Rewrite the data below as a numbered list with one line per item, and leave out the blank lines.

• **SOURCE RECORDS**

⟨

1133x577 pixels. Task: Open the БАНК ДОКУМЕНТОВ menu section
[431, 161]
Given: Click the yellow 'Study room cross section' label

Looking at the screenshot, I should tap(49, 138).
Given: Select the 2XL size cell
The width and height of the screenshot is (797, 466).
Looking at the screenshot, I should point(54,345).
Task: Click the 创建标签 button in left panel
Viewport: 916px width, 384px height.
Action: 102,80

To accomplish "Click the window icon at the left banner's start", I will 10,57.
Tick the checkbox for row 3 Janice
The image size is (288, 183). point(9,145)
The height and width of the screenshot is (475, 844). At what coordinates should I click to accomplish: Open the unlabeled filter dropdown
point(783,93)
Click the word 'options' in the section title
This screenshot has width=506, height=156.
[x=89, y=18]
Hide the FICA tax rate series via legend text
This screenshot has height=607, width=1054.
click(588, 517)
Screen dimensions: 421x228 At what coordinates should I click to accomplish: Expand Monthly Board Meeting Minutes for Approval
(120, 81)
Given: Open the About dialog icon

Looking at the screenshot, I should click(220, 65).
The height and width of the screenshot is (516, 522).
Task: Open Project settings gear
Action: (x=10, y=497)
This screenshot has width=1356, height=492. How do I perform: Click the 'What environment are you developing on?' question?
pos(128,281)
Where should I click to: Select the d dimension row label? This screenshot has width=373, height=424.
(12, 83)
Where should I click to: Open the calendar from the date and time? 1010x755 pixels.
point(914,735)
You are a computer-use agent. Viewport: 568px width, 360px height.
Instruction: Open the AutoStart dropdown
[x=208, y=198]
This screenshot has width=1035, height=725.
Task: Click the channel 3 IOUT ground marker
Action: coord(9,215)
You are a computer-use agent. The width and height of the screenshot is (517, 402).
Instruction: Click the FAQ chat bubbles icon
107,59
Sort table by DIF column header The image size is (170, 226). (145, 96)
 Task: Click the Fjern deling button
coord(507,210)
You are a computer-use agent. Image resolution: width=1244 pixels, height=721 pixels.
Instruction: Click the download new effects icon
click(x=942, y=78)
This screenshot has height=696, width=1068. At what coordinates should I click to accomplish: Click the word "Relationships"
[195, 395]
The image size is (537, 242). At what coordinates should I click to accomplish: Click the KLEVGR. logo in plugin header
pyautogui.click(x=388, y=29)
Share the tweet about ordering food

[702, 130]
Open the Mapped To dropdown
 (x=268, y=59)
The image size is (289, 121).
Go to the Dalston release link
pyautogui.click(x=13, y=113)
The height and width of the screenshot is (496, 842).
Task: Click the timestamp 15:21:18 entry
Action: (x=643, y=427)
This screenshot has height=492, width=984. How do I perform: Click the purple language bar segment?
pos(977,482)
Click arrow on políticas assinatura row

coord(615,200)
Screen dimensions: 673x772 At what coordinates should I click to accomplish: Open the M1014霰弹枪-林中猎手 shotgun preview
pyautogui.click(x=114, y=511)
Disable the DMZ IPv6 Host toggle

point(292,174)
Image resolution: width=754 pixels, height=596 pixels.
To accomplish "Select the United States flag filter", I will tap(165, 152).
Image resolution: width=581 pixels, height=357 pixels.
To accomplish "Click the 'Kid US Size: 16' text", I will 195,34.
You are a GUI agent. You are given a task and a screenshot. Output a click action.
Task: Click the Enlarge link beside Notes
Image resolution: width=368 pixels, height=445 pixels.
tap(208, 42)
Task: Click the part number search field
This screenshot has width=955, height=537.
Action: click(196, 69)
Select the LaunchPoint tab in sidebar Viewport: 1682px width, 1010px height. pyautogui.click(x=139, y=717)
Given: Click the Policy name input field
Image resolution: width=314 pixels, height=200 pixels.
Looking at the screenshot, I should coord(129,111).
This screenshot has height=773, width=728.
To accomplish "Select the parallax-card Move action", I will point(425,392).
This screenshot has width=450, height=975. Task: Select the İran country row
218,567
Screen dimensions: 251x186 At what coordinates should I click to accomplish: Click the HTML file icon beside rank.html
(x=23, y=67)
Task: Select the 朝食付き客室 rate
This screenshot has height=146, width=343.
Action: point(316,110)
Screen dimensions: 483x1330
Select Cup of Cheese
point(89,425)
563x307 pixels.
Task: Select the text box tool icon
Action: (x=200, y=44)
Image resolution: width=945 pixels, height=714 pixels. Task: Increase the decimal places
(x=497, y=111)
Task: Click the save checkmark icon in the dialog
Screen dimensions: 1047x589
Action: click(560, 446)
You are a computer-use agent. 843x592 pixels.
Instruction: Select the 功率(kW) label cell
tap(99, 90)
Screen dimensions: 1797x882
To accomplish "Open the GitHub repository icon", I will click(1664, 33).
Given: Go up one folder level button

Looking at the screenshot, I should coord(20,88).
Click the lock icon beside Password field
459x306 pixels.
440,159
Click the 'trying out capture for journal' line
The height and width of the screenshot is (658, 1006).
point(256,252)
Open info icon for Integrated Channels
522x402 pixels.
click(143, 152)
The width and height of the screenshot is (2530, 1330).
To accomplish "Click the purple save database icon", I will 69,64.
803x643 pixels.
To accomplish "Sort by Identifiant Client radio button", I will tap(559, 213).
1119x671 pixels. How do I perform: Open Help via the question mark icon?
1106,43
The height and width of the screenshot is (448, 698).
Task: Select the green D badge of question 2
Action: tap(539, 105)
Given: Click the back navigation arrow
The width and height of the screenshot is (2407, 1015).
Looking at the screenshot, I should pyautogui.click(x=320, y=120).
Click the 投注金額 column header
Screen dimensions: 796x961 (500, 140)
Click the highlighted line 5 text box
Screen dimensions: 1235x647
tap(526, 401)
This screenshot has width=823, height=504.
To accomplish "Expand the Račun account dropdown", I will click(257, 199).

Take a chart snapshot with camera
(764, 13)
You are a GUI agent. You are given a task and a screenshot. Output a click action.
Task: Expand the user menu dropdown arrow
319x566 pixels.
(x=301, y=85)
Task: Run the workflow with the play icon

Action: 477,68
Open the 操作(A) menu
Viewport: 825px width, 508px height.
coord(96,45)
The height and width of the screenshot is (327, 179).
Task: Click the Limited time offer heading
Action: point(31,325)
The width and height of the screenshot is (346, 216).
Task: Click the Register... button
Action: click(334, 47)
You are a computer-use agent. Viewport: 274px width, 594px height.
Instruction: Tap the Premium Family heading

⟩

• **OUTPUT OF THE EXERCISE**
1. 1133x577 pixels. Task: Open the БАНК ДОКУМЕНТОВ menu section
2. [431, 161]
3. Given: Click the yellow 'Study room cross section' label
4. Looking at the screenshot, I should tap(49, 138).
5. Given: Select the 2XL size cell
6. The width and height of the screenshot is (797, 466).
7. Looking at the screenshot, I should point(54,345).
8. Task: Click the 创建标签 button in left panel
9. Viewport: 916px width, 384px height.
10. Action: 102,80
11. To accomplish "Click the window icon at the left banner's start", I will 10,57.
12. Tick the checkbox for row 3 Janice
13. The image size is (288, 183). point(9,145)
14. The height and width of the screenshot is (475, 844). At what coordinates should I click to accomplish: Open the unlabeled filter dropdown
15. point(783,93)
16. Click the word 'options' in the section title
17. This screenshot has width=506, height=156.
18. [x=89, y=18]
19. Hide the FICA tax rate series via legend text
20. This screenshot has height=607, width=1054.
21. click(588, 517)
22. Screen dimensions: 421x228 At what coordinates should I click to accomplish: Expand Monthly Board Meeting Minutes for Approval
23. (120, 81)
24. Given: Open the About dialog icon
25. Looking at the screenshot, I should click(220, 65).
26. The height and width of the screenshot is (516, 522).
27. Task: Open Project settings gear
28. Action: (x=10, y=497)
29. This screenshot has width=1356, height=492. How do I perform: Click the 'What environment are you developing on?' question?
30. pos(128,281)
31. Where should I click to: Select the d dimension row label? This screenshot has width=373, height=424.
32. (12, 83)
33. Where should I click to: Open the calendar from the date and time? 1010x755 pixels.
34. point(914,735)
35. You are a computer-use agent. Viewport: 568px width, 360px height.
36. Instruction: Open the AutoStart dropdown
37. [x=208, y=198]
38. This screenshot has width=1035, height=725.
39. Task: Click the channel 3 IOUT ground marker
40. Action: coord(9,215)
41. You are a computer-use agent. The width and height of the screenshot is (517, 402).
42. Instruction: Click the FAQ chat bubbles icon
43. 107,59
44. Sort table by DIF column header The image size is (170, 226). (145, 96)
45.  Task: Click the Fjern deling button
46. coord(507,210)
47. You are a computer-use agent. Image resolution: width=1244 pixels, height=721 pixels.
48. Instruction: Click the download new effects icon
49. click(x=942, y=78)
50. This screenshot has height=696, width=1068. At what coordinates should I click to accomplish: Click the word "Relationships"
51. [195, 395]
52. The image size is (537, 242). At what coordinates should I click to accomplish: Click the KLEVGR. logo in plugin header
53. pyautogui.click(x=388, y=29)
54. Share the tweet about ordering food
55. [702, 130]
56. Open the Mapped To dropdown
57.  (x=268, y=59)
58. The image size is (289, 121).
59. Go to the Dalston release link
60. pyautogui.click(x=13, y=113)
61. The height and width of the screenshot is (496, 842).
62. Task: Click the timestamp 15:21:18 entry
63. Action: (x=643, y=427)
64. This screenshot has height=492, width=984. How do I perform: Click the purple language bar segment?
65. pos(977,482)
66. Click arrow on políticas assinatura row
67. coord(615,200)
68. Screen dimensions: 673x772 At what coordinates should I click to accomplish: Open the M1014霰弹枪-林中猎手 shotgun preview
69. pyautogui.click(x=114, y=511)
70. Disable the DMZ IPv6 Host toggle
71. point(292,174)
72. Image resolution: width=754 pixels, height=596 pixels.
73. To accomplish "Select the United States flag filter", I will tap(165, 152).
74. Image resolution: width=581 pixels, height=357 pixels.
75. To accomplish "Click the 'Kid US Size: 16' text", I will 195,34.
76. You are a GUI agent. You are given a task and a screenshot. Output a click action.
77. Task: Click the Enlarge link beside Notes
78. Image resolution: width=368 pixels, height=445 pixels.
79. tap(208, 42)
80. Task: Click the part number search field
81. This screenshot has width=955, height=537.
82. Action: click(196, 69)
83. Select the LaunchPoint tab in sidebar Viewport: 1682px width, 1010px height. pyautogui.click(x=139, y=717)
84. Given: Click the Policy name input field
85. Image resolution: width=314 pixels, height=200 pixels.
86. Looking at the screenshot, I should coord(129,111).
87. This screenshot has height=773, width=728.
88. To accomplish "Select the parallax-card Move action", I will point(425,392).
89. This screenshot has width=450, height=975. Task: Select the İran country row
90. 218,567
91. Screen dimensions: 251x186 At what coordinates should I click to accomplish: Click the HTML file icon beside rank.html
92. (x=23, y=67)
93. Task: Select the 朝食付き客室 rate
94. This screenshot has height=146, width=343.
95. Action: point(316,110)
96. Screen dimensions: 483x1330
97. Select Cup of Cheese
98. point(89,425)
99. 563x307 pixels.
100. Task: Select the text box tool icon
101. Action: (x=200, y=44)
102. Image resolution: width=945 pixels, height=714 pixels. Task: Increase the decimal places
103. (x=497, y=111)
104. Task: Click the save checkmark icon in the dialog
105. Screen dimensions: 1047x589
106. Action: click(560, 446)
107. You are a computer-use agent. 843x592 pixels.
108. Instruction: Select the 功率(kW) label cell
109. tap(99, 90)
110. Screen dimensions: 1797x882
111. To accomplish "Open the GitHub repository icon", I will click(1664, 33).
112. Given: Go up one folder level button
113. Looking at the screenshot, I should coord(20,88).
114. Click the lock icon beside Password field
115. 459x306 pixels.
116. 440,159
117. Click the 'trying out capture for journal' line
118. The height and width of the screenshot is (658, 1006).
119. point(256,252)
120. Open info icon for Integrated Channels
121. 522x402 pixels.
122. click(143, 152)
123. The width and height of the screenshot is (2530, 1330).
124. To accomplish "Click the purple save database icon", I will 69,64.
125. 803x643 pixels.
126. To accomplish "Sort by Identifiant Client radio button", I will tap(559, 213).
127. 1119x671 pixels. How do I perform: Open Help via the question mark icon?
128. 1106,43
129. The height and width of the screenshot is (448, 698).
130. Task: Select the green D badge of question 2
131. Action: tap(539, 105)
132. Given: Click the back navigation arrow
133. The width and height of the screenshot is (2407, 1015).
134. Looking at the screenshot, I should pyautogui.click(x=320, y=120).
135. Click the 投注金額 column header
136. Screen dimensions: 796x961 (500, 140)
137. Click the highlighted line 5 text box
138. Screen dimensions: 1235x647
139. tap(526, 401)
140. This screenshot has width=823, height=504.
141. To accomplish "Expand the Račun account dropdown", I will click(257, 199).
142. Take a chart snapshot with camera
143. (764, 13)
144. You are a GUI agent. You are given a task and a screenshot. Output a click action.
145. Task: Expand the user menu dropdown arrow
146. 319x566 pixels.
147. (x=301, y=85)
148. Task: Run the workflow with the play icon
149. Action: 477,68
150. Open the 操作(A) menu
151. Viewport: 825px width, 508px height.
152. coord(96,45)
153. The height and width of the screenshot is (327, 179).
154. Task: Click the Limited time offer heading
155. Action: point(31,325)
156. The width and height of the screenshot is (346, 216).
157. Task: Click the Register... button
158. Action: click(334, 47)
159. You are a computer-use agent. Viewport: 274px width, 594px height.
160. Instruction: Tap the Premium Family heading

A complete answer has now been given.